Source records

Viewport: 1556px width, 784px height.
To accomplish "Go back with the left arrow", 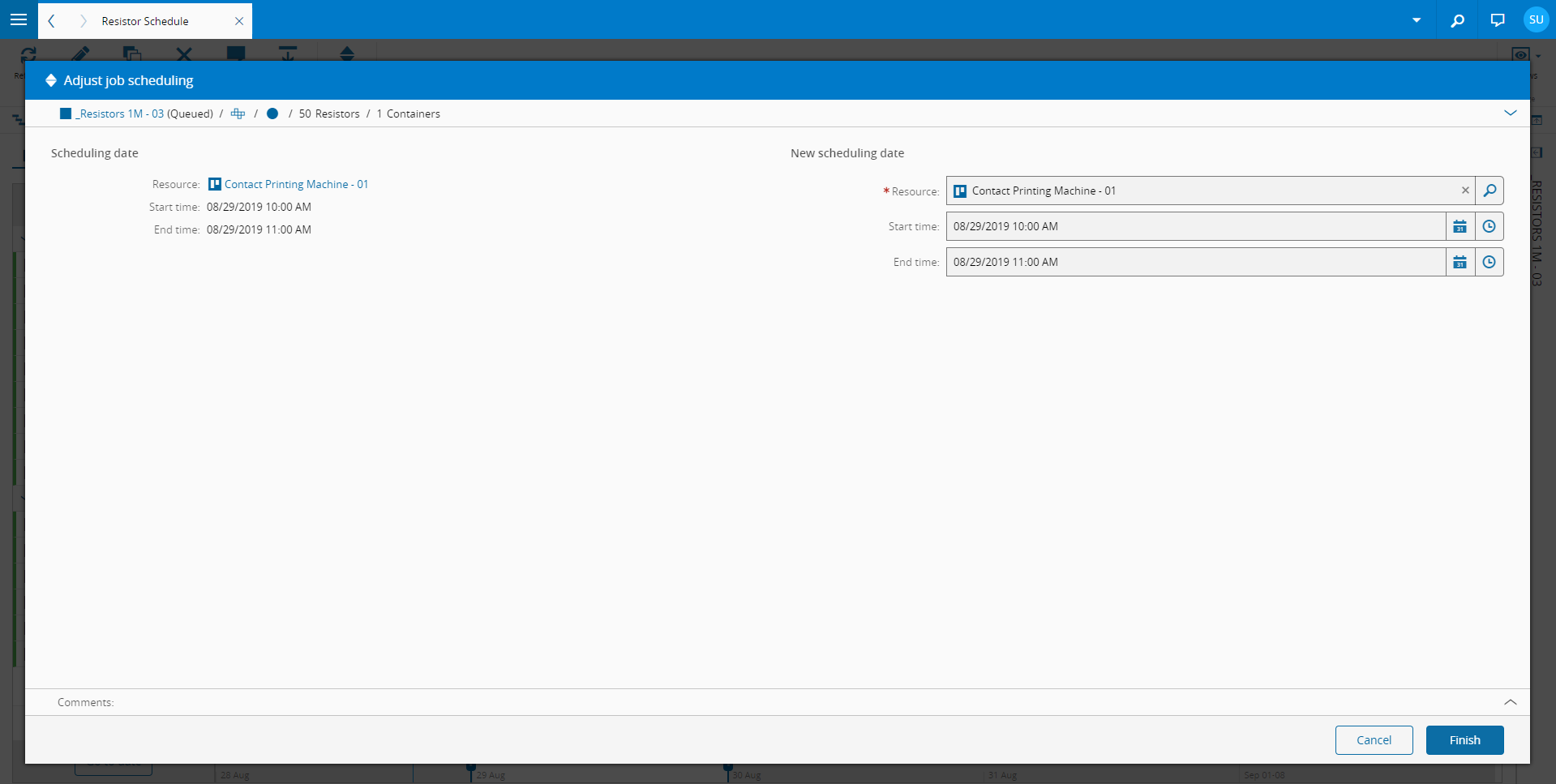I will click(51, 21).
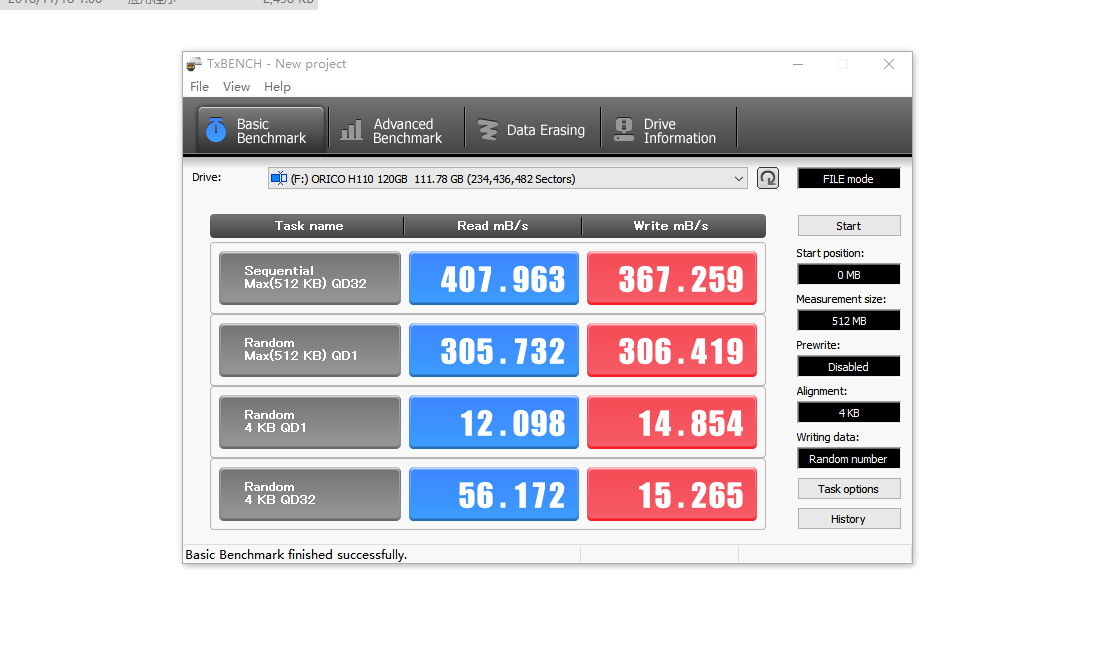This screenshot has width=1095, height=653.
Task: Click the TxBENCH app icon in title bar
Action: pos(194,64)
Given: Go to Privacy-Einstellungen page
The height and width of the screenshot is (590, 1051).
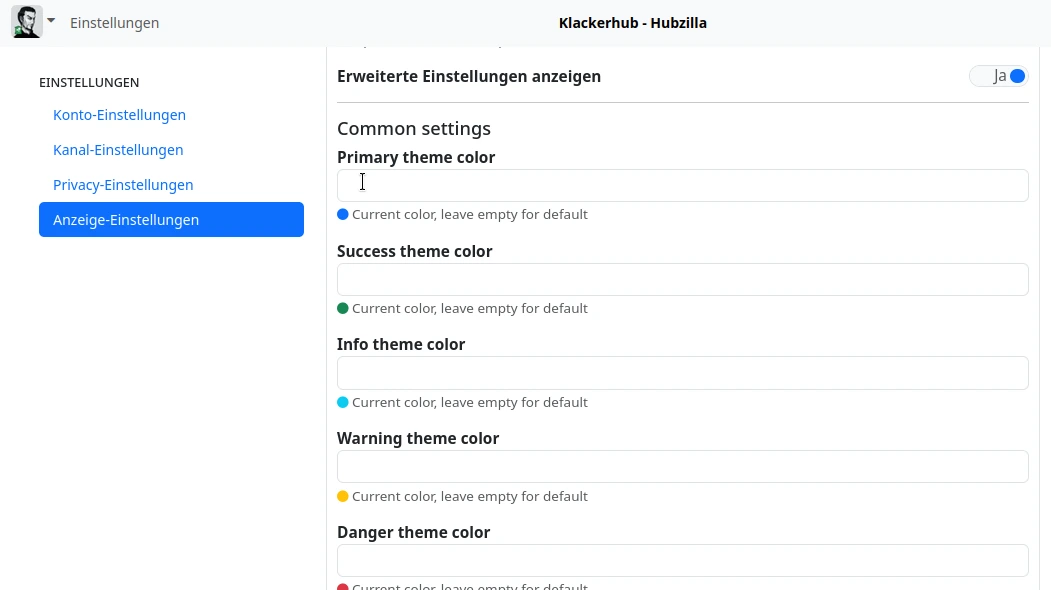Looking at the screenshot, I should [x=123, y=185].
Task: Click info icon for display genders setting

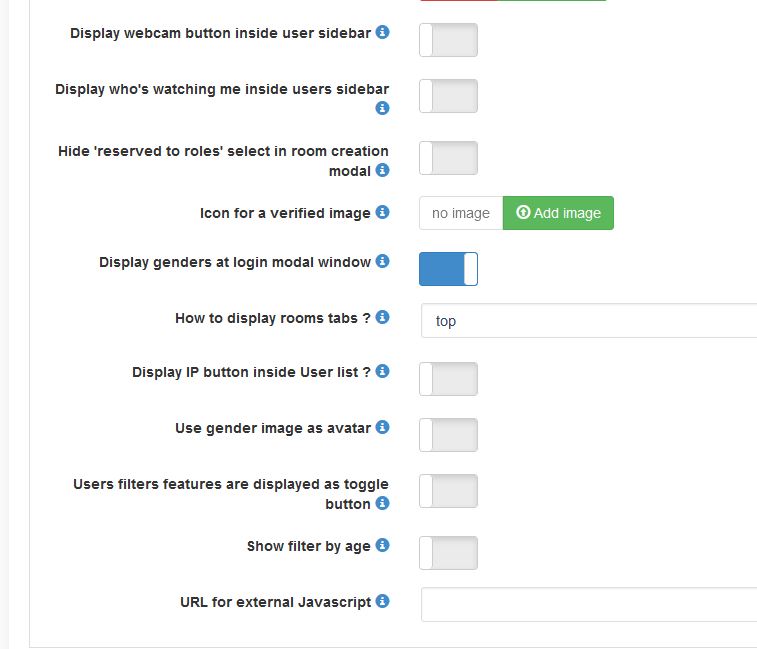Action: (382, 262)
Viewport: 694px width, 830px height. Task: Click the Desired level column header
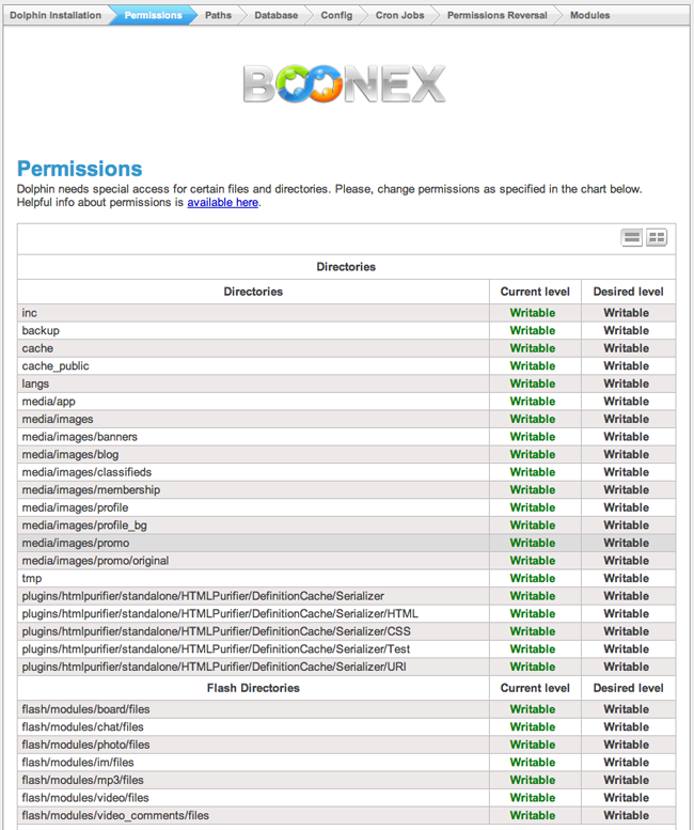pos(627,292)
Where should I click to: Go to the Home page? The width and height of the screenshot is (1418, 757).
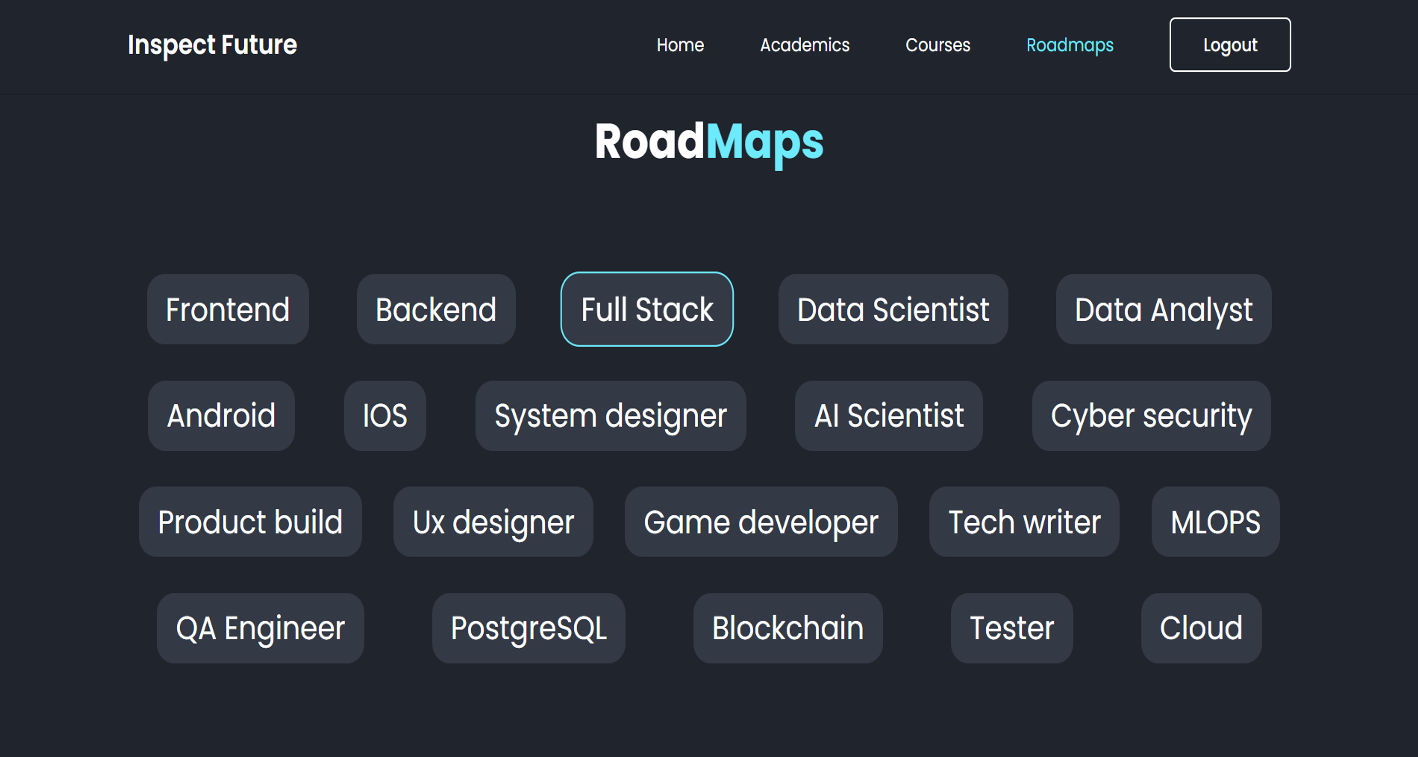(680, 45)
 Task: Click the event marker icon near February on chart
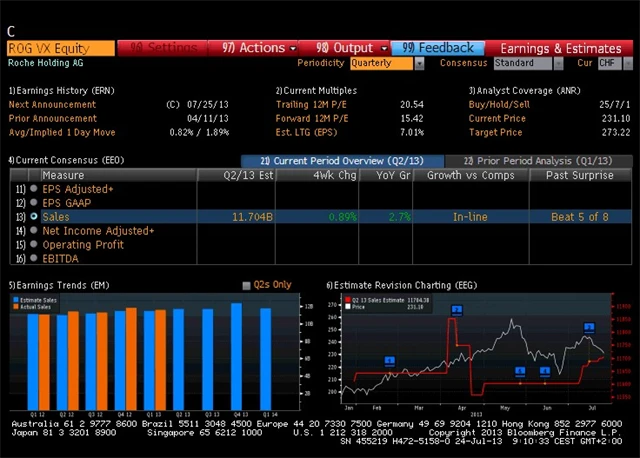tap(388, 360)
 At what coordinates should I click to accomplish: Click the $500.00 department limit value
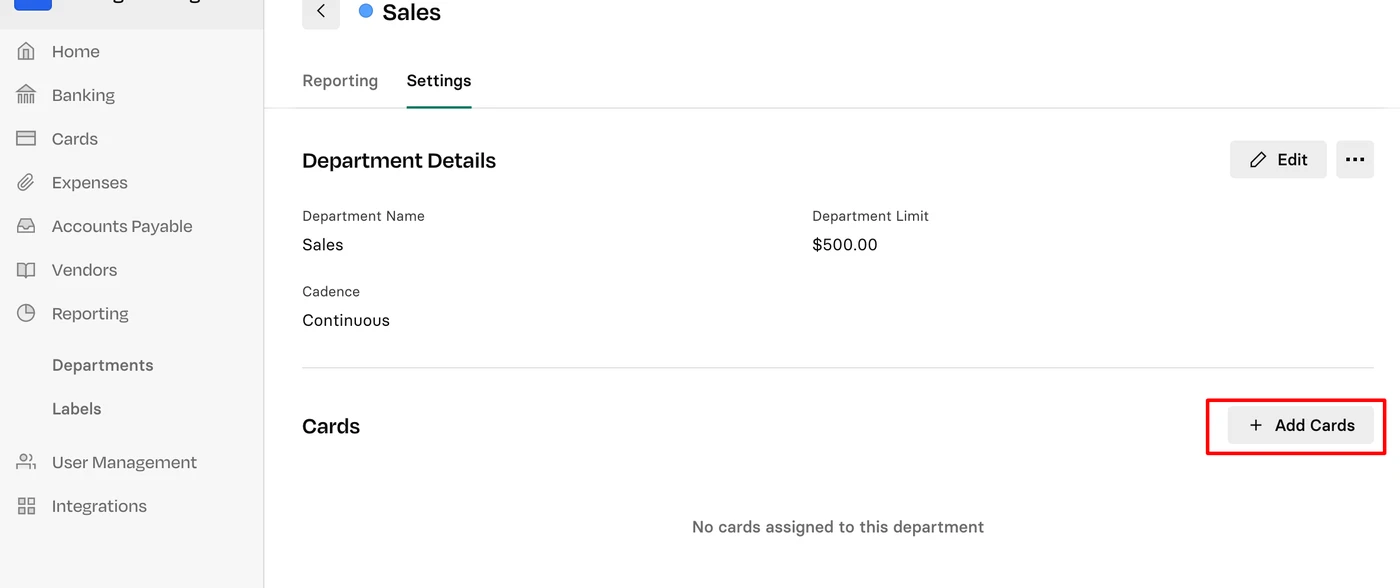845,245
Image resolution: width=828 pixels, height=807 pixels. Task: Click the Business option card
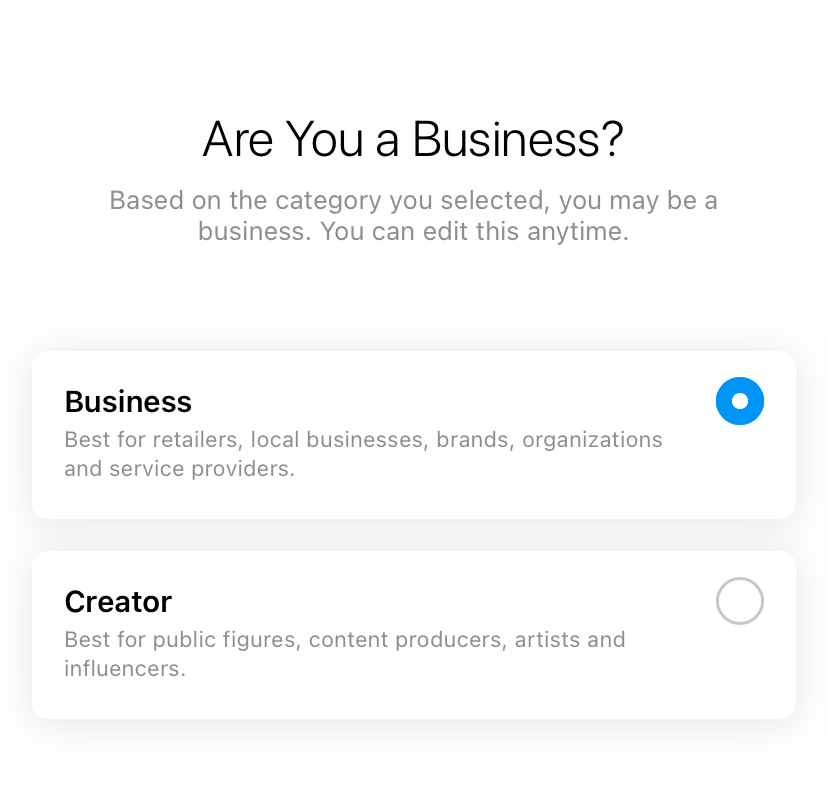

**REQUIRED ACTION**
Give again, word for word, the lines from the one containing "Task: Click the event" through the last line of the entries, with pictures omitted and nothing added.

**OUTPUT**
 Task: Click the event marker icon near February on chart
tap(388, 360)
 At what coordinates should I click to accomplish: Click the $500.00 department limit value
845,245
Image resolution: width=828 pixels, height=807 pixels. Task: Click the Business option card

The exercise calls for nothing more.